And that should come as no surprise, because 1 in 5 adults in the United States lives with a mental health condition. Many people are also becoming more open to the idea of sharing their personal experiences.
But there’s still a stigma surrounding mental health. It’s a stigma, in fact, that affects millions of people around the world who live with mental health conditions. It affects everything from their social relationships and professional opportunities to the way they view themselves.
We’ll explore more about what mental health stigma is, and how we can all work to address this and improve the lives of people living with mental health conditions.
Mental health is often stigmatized because of a lack of understanding about what mental health conditions are and what it’s like to live with a mental health condition. Stigma can also arise from personal thoughts or religious beliefs about people who have mental health conditions.
Generally, the lack of understanding about mental health — as well as the harmful assumptions about people living with mental health conditions — is at the heart of a bias or stigma. This can result in avoidance, rejection, infantilization, and other discriminations against people who are neurodivergent or have a mental health condition.
We often use the word “stigma” to describe the overarching experience that people have. However, there are actually three types of stigma: public stigma, self-stigma, and institutional stigma.
- Public stigma: This refers to the negative attitudes around mental health from people in society.
- Self-stigma: This describes the internalized stigma that people with mental health conditions feel about themselves.
- Institutional stigma: This is a type of systemic stigma that arises from corporations, governments, and other institutions.
While there are many examples of mental health stigma in society, here are some of the more common instances you might notice:
- When people are viewed as attention-seeking or weak when they try to reach out and get professional help.
- When others use harmful language, such as “crazy” or “insane”, to judge or trivialize people who have mental health conditions.
- When people make jokes about mental health or certain conditions.
- When people avoid others with certain mental health conditions, like schizophrenia, because of fear or misunderstanding.
- When family or friends tell someone with depression that they can get better if they just “work out and get more sun,” or make other unhelpful judgments.
- When someone living with a mental health condition views themselves as worthless or talks down to themselves because of their condition.
- When companies refuse to hire someone or provide them with adequate accommodations because of their mental health.
- When people view examples of neurodivergence as illnesses or something to be cured.
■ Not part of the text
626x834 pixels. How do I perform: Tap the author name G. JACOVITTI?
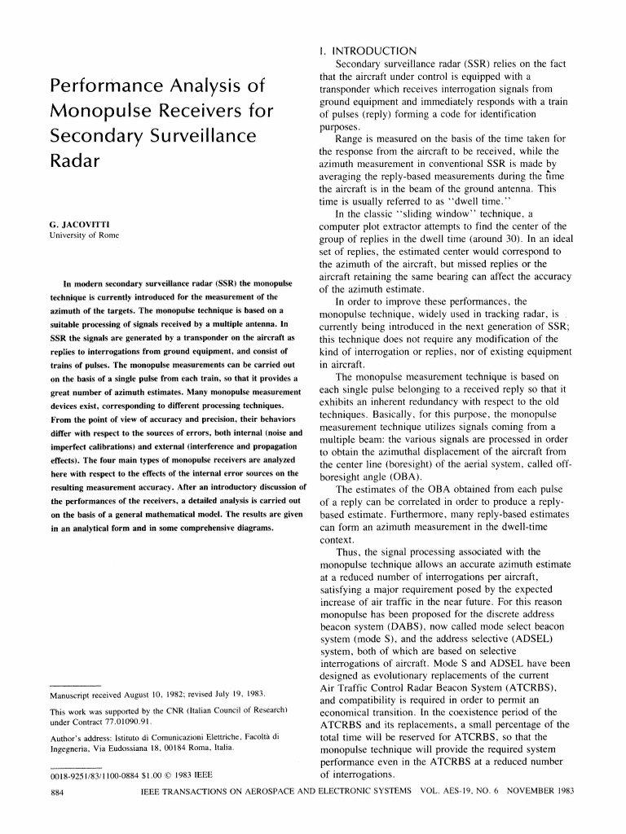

According to the study results, from roughly 1996 to 2006, people became more knowledgeable about mental health — including acknowledging differences between daily experiences and symptoms of diagnosable conditions.
And from around 2006 to 2018, there was a significant decrease in social stigma against depression — specifically, less desire to be socially distanced from people with depression. However, when it came to schizophrenia and alcohol dependence, not only did social stigma increase but so did negative perceptions of these conditions.
Another earlier study from 2018 took a slightly different approach in analyzing the social perception of mental and physical health conditions. In this study, researchers used automated software to track over a million tweets related to mental health and physical health over a 50-day period.
According to the results of the study, mental health conditions were more likely to be stigmatized and trivialized than physical health conditions. And the results varied by condition — with schizophrenia being the most stigmatized, and obsessive-compulsive disorder (OCD) being the most trivialized.
Intersectionality refers to how someone’s intersecting identities — such as race, gender, sexuality, or class — contribute to their own unique experience with discrimination and oppression.
When it comes to mental health, intersectionality can play a huge role not only in someone’s overall mental health, but also in how mental health stigma affects them.
According to the researchers, less than 20% of the men who were referred to mental healthcare from the clinic continued to receive the recommended care — often as a result of increased social and professional stigma for men to go without mental healthcare of any kind.
Mental health stigma can have a hugely negative impact on the lives of people living with mental health conditions. In fact, stigma can often lead to mental, social, or even professional consequences for the people who are stigmatized.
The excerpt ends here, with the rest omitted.